A 50% decrease in the amplitude and a 10% increase in latency from the baseline is associated with injury to the large fibre dorsal column pathways.[6] SSEP responses being very low in amplitude require prolonged averaging. Therefore, it may take 3–5 min to determine a significant change depending on the ambient noise level.

In intraoperative spinal cord injury, loss of SSEP amplitude and degradation of the signal morphology are commonly noticed due to conduction block and desynchronisation. The changes in latencies are less prominent. Ignoring an amplitude change in the event of normal latencies can therefore be disastrous. Moreover, 50% decrease in the amplitude and a 10% increase in latency alarm criteria is empirically based and are best used as a guide rather than a strict threshold above which it can be assumed that no adverse effect can happen. It is therefore prudent to inform even small changes in the SSEP that exceed the prior variability. This will facilitate more accurate identification of the cause and alerts the surgeon who will decide to either act or wait and observe.

The use of amplitude criteria is associated with better sensitivity for detecting neurologic injury than latency criteria. The SSEPs have high specificity and low sensitivity to injury.[7]

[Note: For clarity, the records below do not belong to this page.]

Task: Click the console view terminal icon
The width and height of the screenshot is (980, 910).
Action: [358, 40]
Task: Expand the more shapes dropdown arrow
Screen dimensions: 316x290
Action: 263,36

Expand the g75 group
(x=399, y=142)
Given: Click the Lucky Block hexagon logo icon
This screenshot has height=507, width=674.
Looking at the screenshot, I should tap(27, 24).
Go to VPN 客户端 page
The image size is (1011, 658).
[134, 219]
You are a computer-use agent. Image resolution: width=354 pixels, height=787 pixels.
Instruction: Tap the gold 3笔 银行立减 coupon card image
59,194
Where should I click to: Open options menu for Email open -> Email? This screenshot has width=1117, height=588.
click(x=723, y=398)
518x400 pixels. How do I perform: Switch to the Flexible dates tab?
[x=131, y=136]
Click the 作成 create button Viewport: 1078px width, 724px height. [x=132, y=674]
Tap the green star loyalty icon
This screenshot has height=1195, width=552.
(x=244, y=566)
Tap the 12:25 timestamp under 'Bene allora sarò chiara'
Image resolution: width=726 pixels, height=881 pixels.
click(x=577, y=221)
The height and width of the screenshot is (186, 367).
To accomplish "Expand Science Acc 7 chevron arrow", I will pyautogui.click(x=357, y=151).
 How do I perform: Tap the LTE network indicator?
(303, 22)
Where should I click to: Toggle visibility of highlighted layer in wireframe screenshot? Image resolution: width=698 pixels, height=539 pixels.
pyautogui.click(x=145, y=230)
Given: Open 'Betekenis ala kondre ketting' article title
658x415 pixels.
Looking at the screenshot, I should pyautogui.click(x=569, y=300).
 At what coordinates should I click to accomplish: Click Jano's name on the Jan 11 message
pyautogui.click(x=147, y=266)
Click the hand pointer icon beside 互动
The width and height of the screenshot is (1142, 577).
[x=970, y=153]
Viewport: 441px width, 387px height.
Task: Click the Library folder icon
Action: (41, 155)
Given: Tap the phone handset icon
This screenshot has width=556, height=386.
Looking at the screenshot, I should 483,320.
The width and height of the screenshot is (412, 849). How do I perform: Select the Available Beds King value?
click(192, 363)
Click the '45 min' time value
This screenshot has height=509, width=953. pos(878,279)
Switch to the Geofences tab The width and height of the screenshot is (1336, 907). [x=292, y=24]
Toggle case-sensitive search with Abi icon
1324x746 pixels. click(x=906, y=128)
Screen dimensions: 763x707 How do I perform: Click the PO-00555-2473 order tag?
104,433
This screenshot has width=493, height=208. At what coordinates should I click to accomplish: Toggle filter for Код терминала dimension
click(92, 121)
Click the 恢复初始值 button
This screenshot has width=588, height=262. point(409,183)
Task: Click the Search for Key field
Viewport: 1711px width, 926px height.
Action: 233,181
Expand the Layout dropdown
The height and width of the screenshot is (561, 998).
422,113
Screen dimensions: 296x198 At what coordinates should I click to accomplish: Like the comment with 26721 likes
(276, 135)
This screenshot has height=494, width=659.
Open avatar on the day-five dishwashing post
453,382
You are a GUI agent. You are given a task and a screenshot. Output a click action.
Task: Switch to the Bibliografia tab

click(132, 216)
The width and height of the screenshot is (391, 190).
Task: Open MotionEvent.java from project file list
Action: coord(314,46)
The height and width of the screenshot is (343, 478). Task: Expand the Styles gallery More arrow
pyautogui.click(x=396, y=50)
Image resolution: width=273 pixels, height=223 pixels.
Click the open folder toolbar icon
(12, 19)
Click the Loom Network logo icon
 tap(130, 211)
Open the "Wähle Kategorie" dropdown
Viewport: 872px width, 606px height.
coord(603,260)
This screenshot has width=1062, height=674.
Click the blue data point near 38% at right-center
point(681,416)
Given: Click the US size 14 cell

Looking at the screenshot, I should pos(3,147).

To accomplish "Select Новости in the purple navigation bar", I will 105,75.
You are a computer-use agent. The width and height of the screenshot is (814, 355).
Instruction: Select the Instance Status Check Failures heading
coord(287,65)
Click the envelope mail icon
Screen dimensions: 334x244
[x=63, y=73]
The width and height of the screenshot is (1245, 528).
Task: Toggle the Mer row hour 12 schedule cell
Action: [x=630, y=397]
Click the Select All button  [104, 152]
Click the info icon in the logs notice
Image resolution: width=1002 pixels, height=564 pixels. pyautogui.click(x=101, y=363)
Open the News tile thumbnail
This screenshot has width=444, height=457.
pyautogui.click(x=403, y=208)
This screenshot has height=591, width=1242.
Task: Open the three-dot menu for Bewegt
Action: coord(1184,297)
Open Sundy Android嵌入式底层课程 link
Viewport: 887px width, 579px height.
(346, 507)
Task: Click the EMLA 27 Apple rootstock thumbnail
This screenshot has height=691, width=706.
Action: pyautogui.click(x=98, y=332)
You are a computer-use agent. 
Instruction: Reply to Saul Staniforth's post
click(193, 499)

OPTIMAL CONDITIONS FOR SOMATOSENSORY EVOKED POTENTIAL MONITORING

An anaesthetic technique that does not markedly depress the cortical SSEP recording should be used. The anaesthetic depth and physiological state of the patient should remain as constant as possible during critical periods of monitoring when there can be potential surgical injury to the monitored pathway such as during carotid clamping, aneurysm clipping or induced hypotension. Major changes in the anaesthetic gas levels and boluses of intravenous anaesthetics should be avoided during critical periods. Reliable baseline tracings should be obtained during any intervention. Electrical interference due to cautery etc., should be reduced.[8]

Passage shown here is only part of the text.